Class LevenshteinDistance

java.lang.Object
org.apache.commons.text.similarity.LevenshteinDistance
All Implemented Interfaces:
BiFunction<CharSequence, CharSequence, Integer>, EditDistance<Integer>, ObjectSimilarityScore<CharSequence, Integer>, SimilarityScore<Integer>

public class LevenshteinDistance extends Object implements EditDistance<Integer>
An algorithm for measuring the difference between two character sequences using the Levenshtein Distance.

This is the number of changes needed to change one sequence into another, where each change is a single character modification (deletion, insertion or substitution).

This code has been adapted from Apache Commons Lang 3.3.

Since:
1.0
See Also:
  • Field Details

    • INSTANCE

      private static final LevenshteinDistance INSTANCE
      The singleton instance.
    • threshold

      private final Integer threshold
      Threshold.
  • Constructor Details

    • LevenshteinDistance

      @Deprecated public LevenshteinDistance()
      Deprecated.
      Constructs a default instance that uses a version of the algorithm that does not use a threshold parameter.
      See Also:
    • LevenshteinDistance

      public LevenshteinDistance(Integer threshold)
      Constructs a new instance. If the threshold is not null, distance calculations will be limited to a maximum length. If the threshold is null, the unlimited version of the algorithm will be used.
      Parameters:
      threshold - If this is null then distances calculations will not be limited. This may not be negative.
  • Method Details

    • getDefaultInstance

      public static LevenshteinDistance getDefaultInstance()
      Gets the default instance.
      Returns:
      The default instance.
    • limitedCompare

      private static <E> int limitedCompare(SimilarityInput<E> left, SimilarityInput<E> right, int threshold)
      Finds the Levenshtein distance between two CharSequences if it's less than or equal to a given threshold.

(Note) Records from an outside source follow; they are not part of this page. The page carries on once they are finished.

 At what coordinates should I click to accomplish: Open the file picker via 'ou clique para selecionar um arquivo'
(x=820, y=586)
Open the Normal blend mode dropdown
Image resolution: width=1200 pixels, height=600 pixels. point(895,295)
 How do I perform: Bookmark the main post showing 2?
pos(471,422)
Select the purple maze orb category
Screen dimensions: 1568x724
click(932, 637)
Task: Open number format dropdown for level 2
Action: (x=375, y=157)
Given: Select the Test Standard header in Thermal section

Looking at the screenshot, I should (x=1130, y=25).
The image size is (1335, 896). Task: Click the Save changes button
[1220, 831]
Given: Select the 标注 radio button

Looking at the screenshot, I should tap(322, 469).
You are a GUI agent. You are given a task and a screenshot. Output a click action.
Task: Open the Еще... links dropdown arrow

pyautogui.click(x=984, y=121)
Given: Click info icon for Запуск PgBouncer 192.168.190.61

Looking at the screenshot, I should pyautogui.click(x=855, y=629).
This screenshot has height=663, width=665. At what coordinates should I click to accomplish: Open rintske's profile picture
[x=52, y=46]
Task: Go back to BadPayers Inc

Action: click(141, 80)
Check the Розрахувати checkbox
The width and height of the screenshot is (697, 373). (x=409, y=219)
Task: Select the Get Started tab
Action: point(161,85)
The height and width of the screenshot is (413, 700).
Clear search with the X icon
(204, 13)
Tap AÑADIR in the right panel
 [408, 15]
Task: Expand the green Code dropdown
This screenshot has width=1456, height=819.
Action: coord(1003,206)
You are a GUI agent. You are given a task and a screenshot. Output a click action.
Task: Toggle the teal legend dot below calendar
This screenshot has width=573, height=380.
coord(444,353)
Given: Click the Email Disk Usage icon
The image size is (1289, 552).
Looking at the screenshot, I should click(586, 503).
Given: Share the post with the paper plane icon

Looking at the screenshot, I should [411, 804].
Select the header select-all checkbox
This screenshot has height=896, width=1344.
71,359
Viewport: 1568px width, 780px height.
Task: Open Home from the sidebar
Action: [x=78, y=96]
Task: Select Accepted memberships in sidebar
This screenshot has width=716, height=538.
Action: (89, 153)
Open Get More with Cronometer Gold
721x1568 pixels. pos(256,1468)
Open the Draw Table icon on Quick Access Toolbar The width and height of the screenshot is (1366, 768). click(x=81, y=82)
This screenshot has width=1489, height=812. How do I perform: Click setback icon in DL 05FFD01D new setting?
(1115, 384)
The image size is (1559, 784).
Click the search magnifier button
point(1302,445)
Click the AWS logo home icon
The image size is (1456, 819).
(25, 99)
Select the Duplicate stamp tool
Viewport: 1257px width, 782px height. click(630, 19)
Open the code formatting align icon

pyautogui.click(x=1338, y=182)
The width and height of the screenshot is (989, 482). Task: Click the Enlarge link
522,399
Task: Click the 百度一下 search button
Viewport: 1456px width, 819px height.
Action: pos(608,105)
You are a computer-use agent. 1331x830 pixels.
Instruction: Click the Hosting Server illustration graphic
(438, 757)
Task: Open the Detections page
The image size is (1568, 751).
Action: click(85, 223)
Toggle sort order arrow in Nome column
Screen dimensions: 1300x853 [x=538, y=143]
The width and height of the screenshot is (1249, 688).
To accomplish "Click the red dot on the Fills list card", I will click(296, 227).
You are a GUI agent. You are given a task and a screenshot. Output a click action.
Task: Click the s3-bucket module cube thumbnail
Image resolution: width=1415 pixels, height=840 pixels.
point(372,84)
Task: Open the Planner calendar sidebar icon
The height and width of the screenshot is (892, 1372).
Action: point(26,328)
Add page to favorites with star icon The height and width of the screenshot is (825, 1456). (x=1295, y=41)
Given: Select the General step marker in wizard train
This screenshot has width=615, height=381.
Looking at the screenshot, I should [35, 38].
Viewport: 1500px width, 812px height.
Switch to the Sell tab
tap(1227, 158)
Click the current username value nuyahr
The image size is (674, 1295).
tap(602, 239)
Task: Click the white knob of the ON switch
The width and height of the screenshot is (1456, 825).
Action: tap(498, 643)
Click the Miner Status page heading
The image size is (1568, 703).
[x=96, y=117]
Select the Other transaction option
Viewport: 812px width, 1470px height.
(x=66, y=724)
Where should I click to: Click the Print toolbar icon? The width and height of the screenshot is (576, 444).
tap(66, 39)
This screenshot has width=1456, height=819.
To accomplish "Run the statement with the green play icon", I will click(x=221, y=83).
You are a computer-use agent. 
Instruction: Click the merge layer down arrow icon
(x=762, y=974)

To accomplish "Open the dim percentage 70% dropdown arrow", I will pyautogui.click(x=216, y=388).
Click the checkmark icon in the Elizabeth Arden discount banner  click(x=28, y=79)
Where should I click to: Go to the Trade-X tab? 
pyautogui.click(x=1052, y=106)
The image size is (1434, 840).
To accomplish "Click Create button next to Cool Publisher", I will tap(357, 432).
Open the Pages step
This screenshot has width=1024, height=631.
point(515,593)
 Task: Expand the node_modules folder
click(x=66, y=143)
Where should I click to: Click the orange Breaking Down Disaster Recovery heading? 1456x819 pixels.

      This implementation follows from Algorithms on Strings, Trees and Sequences by Dan Gusfield and Chas Emerick's implementation of the Levenshtein distance algorithm from http://www.merriampark.com/ld.htm

      limitedCompare(null, *, *)             = Throws IllegalArgumentException
      limitedCompare(*, null, *)             = Throws IllegalArgumentException
      limitedCompare(*, *, -1)               = Throws IllegalArgumentException
      limitedCompare("","", 0)               = 0
      limitedCompare("aaapppp", "", 8)       = 7
      limitedCompare("aaapppp", "", 7)       = 7
      limitedCompare("aaapppp", "", 6))      = -1
      limitedCompare("elephant", "hippo", 7) = 7
      limitedCompare("elephant", "hippo", 6) = -1
      limitedCompare("hippo", "elephant", 7) = 7
      limitedCompare("hippo", "elephant", 6) = -1
      
      Parameters:
      left - the first SimilarityInput, must not be null.
      right - the second SimilarityInput, must not be null.
      threshold - the target threshold, must not be negative.
      Returns:
      result distance, or -1
    • unlimitedCompare

      private static <E> int unlimitedCompare(SimilarityInput<E> left, SimilarityInput<E> right)
      Finds the Levenshtein distance between two Strings.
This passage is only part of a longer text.